Matus, diretor do portal de notícias 'Lo Real de Guerrero', que informa sobre a violência na região, foi baleado quando seguia para seu automóvel em um estacionamento, de acordo com a Procuradoria.
Uma investigação foi aberta para o "crime de homicídio qualificado com arma de fogo", segundo fontes judiciais.
Matus tinha 15 anos de experiência como jornalista e era especializado na cobertura da violência, declarou à AFP Balbina Flores, representante no México da organização Repórteres Sem Fronteiras (RSF).
A notícia mais recente do 'Lo Real de Guerrero' foi publicada no sábado e relatava a descoberta de "pedaços de corpos em sacos (...) ao lado do hotel 'La Palapa'", em Acapulco.
Nelson Matus foi o segundo jornalista assassinado em uma semana no México, considerado um dos países mais perigosos do mundo para os profissionais da imprensa.
Em 8 de julho, o corpo de Luis Martín Sánchez, repórter do jornal 'La Jornada' em Nayarit (noroeste), foi encontrado com marcas de violência depois que o jornalista foi declarado desaparecido.
De acordo com a RSF, desde o ano 2000 mais de 150 jornalistas foram assassinados no México.
No ano passado, o governo registrou 13 homicídios de repórteres e as autoridades investigam se os crimes estão relacionados com a profissão das vítimas.
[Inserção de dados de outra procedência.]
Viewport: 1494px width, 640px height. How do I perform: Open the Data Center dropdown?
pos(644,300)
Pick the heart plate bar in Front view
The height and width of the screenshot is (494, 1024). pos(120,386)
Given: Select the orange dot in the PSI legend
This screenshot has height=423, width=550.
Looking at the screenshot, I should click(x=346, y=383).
A maioria dos crimes continua impune.
A organização 'Artículo 19' aponta o ano de 2022 como o mais violento, com Veracruz (leste), Guerrero e Oaxaca (sul) como os estados em que mais jornalistas foram assassinados.
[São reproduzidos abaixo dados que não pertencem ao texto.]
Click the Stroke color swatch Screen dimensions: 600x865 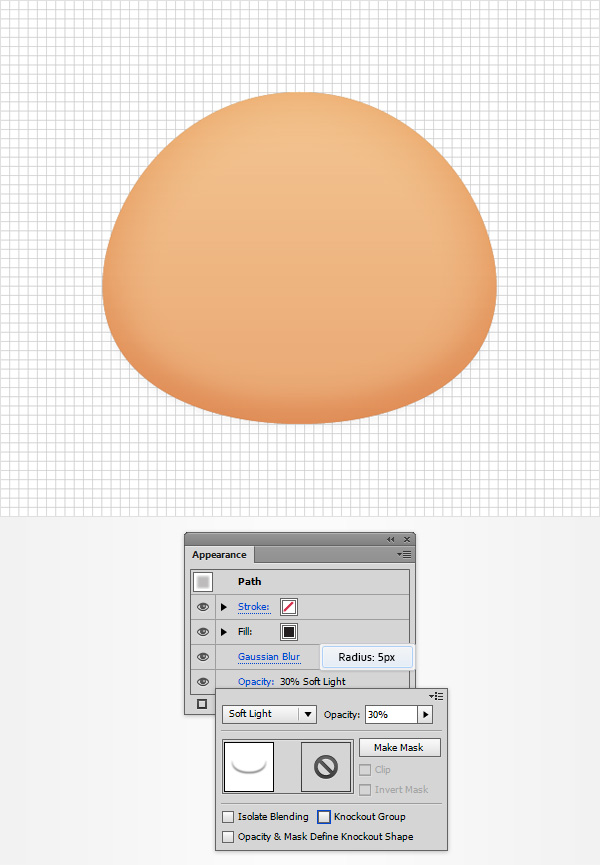pyautogui.click(x=289, y=607)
A morte de Matus abala novamente Guerrero, um dos estados mais afetados pela violência do narcotráfico: a costa do Pacífico é uma das rotas para o transporte de drogas.
Na segunda-feira passada, em Chilpancingo, capital do estado, 13 agentes das forças de segurança mexicanas foram retidos por manifestantes, supostamente infiltrados por um grupo criminoso, e foram liberados no dia seguinte após negociações com o governo.
Os manifestantes protestaram na cidade de 3,5 milhões de habitantes para exigir a libertação de dois homens detidos na semana anterior e que, segundo o governo, pertencem ao grupo criminoso 'Los Ardillos'.
Dezenas de jornalistas protestaram na segunda-feira passada na Cidade do México e em outras cidades pelo assassinato de Luis Martín Sánchez.